Chromosome Breakage and Large DNA Palindrome Formation in Mammalian Cells
The specific aim of this project between the Yao lab and the Tapscott lab is to understand the molecular basis of gene amplification in mammalian cells. Amplified genes can often reside extrachromosomally in double minute chromosomes as large inverted repeats (palindromes). Although the occurrences of this process have been well documented, its molecular mechanism remains unsolved. Studies of the Yao lab in Tetrahymena and yeast have revealed that large DNA palindrome formation requires a DNA double strand break (DSB) at the end of the amplicon and a pair of short inverted repeats (SIR) next to the break. In this collaboration, we have been testing if DSB and SIR play a critical role for palindrome formation in mammalian cells as they do in Tetrahymena. Dehydrofolate reductase (DHFR)-deficient Chinese Hamster Ovary cells were transformed with a vector containing an I-SceI cutting site, 77 or 229 base-pairs of SIR, and the mouse DHFR gene. We found the large palindromic DHFR transgenes after DSB whose junction was exactly the same as we have predicted. In contrast, we didn't find any palindrome from noIRSce transformants, suggesting the possible role of SIR for the palindrome formation in mammalian cells.

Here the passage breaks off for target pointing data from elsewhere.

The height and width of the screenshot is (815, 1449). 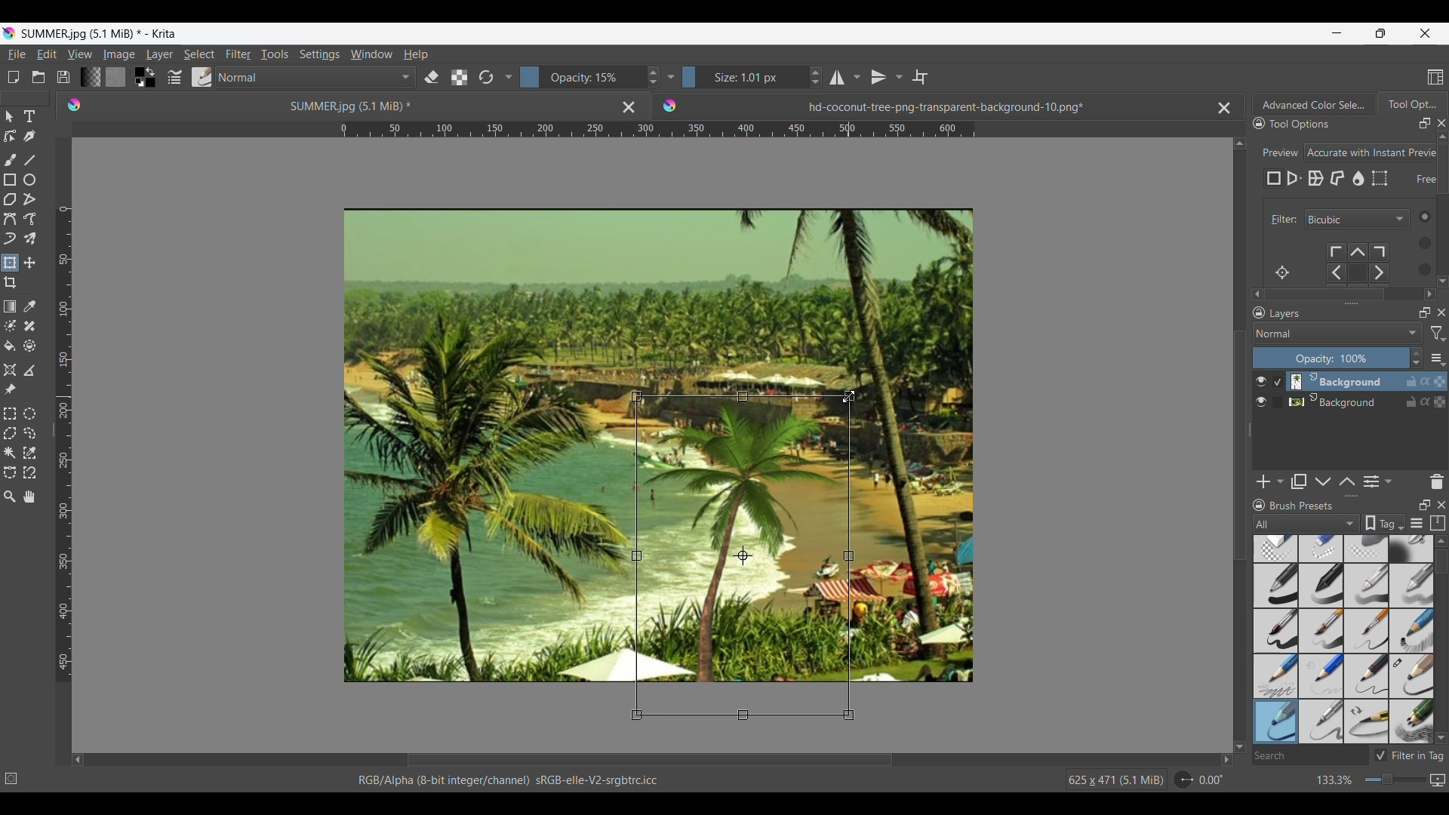 I want to click on pencil 3 - large 4b, so click(x=1412, y=677).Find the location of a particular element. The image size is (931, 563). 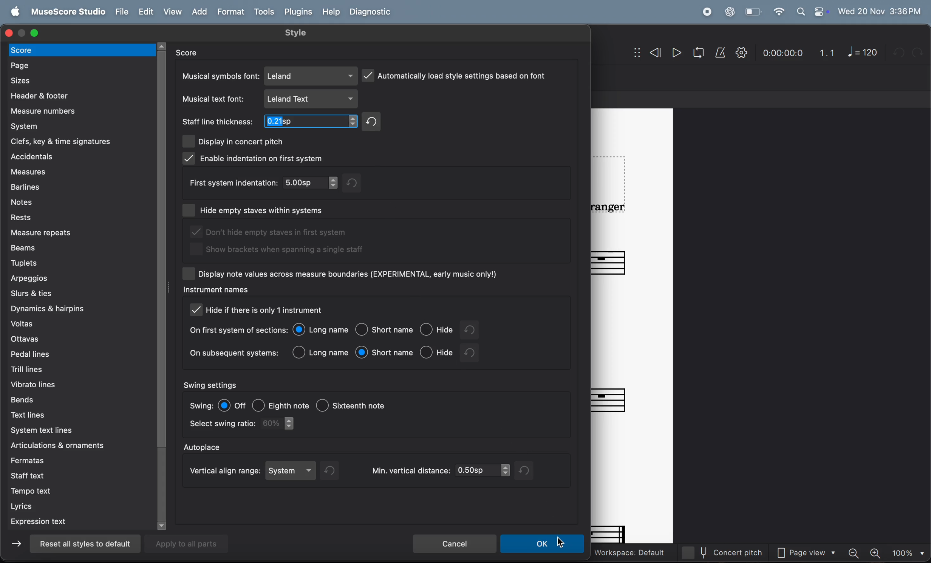

leland is located at coordinates (311, 76).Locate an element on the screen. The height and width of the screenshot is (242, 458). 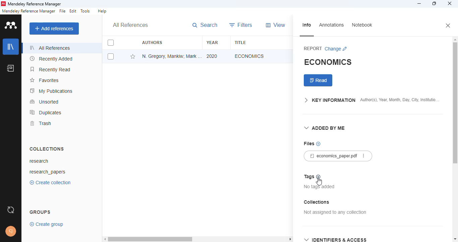
no tags added is located at coordinates (319, 186).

To confirm the important role of SIR, we will create the transformants with or without SIR in the same genomic locus by the Cre-loxP system. We will also try to see palindrome formation right after DSB by PCR-based physical analysis. By using FISH and pulse field gel electrophoresis, we will characterize these amplicons. We are also working on another construct that contains (in the following order) a PGK promoter-splice donor, an inverted splice acceptor-Beta-geo-pA cassette, 77bp SIR, an I-SceI cutting site and a CMV HyTk cassette. This construct will be used in a variety of cell lines with different genetic baqckgrounds to study the involvement of those genes in palindromic formation. To further test our idea, we will determine the nucleotide sequence at the junction of the amplification unit in a naturally occurring palindrome, such as the c-myc amplicon in the HL60 cell line.